Summary of recent New York federal court decision

In Mave Hotel Investors LLC v. Certain Underwriters at Lloyd’s London, the plaintiffs (“Mave”) sought coverage for property damage at its hotel following the termination of its contract with a human services organization housing formerly homeless families with children at the hotel. No. 21-cv-08743 (JSR), 2023 U.S. Dist. LEXIS 62718 (S.D.N.Y. Apr. 10, 2023). Mave alleged that its rooms were damaged while the families were living there. The insurer, Certain Underwriters at Lloyd’s London (“Lloyds”), ultimately denied coverage the ground that any damage was caused by ordinary wear and tear, an excluded cause of loss. At trial, however, Lloyd’s moved for summary judgment, arguing among other things, late notice.

Notably, Mave conceded that it failed to provide “prompt notice” because it waited a little over three months to give notice. Mave argued, however, that Lloyd’s waived its late notice defense by not raising it explicitly in its final denial letter. The letter denied Mave’s claim on the basis the policy’s “wear and tear” exclusion, but only included additional general reservation of rights language. The court agreed that Lloyd’s had waived its late notice defense by denying coverage on the basis of wear-and-tear but not late-notice, even at a point in time when Lloyd’s likely could have known all the facts that might have led it to disclaim coverage on late notice grounds.

Lloyd’s argued that its denial letter “reserv[ed] each and every right [it] ha[d] under the policy and at law.” The court acknowledged that some cases do permit an insurance company to rely on such generic reservations of rights. The court distinguished those cases because they involved reservations of rights in the insurance company’s communications with the policyholder during the course of its investigation, rather than in the ultimate denial of coverage letter. The court reasoned that “by the time the [insurance company] denies coverage, there should already be a full record and a complete investigation, and there is much less reason why [insurance companies] should be allowed to reserve generic unnamed defenses in the event of later court challenge.”

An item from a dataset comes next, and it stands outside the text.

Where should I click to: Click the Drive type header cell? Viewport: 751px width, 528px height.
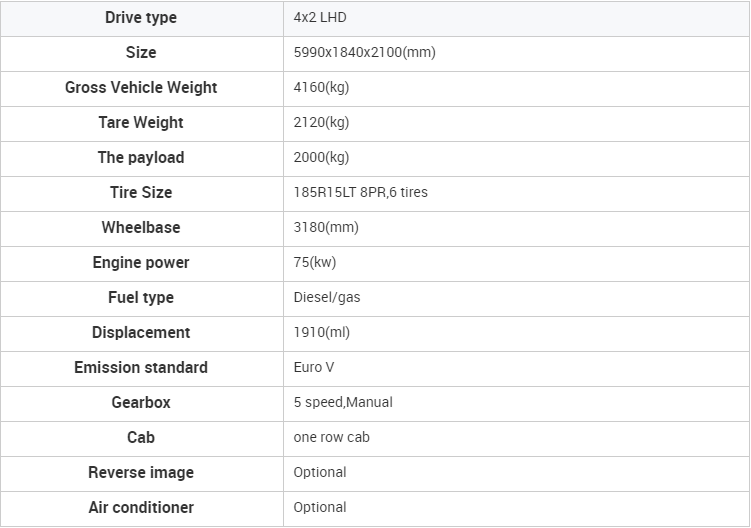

What should policyholders take away?

Give timely notice. Forfeiture of coverage for failure to give prompt notice under a property policy is a draconian penalty, but one that New York courts will impose. That said, policyholders are entitled to know all grounds on which their insurance company is denying coverage. Policyholders should challenge the insurance company when it attempts to raise additional defenses, such as late notice, that the insurance company failed to raise when denying coverage.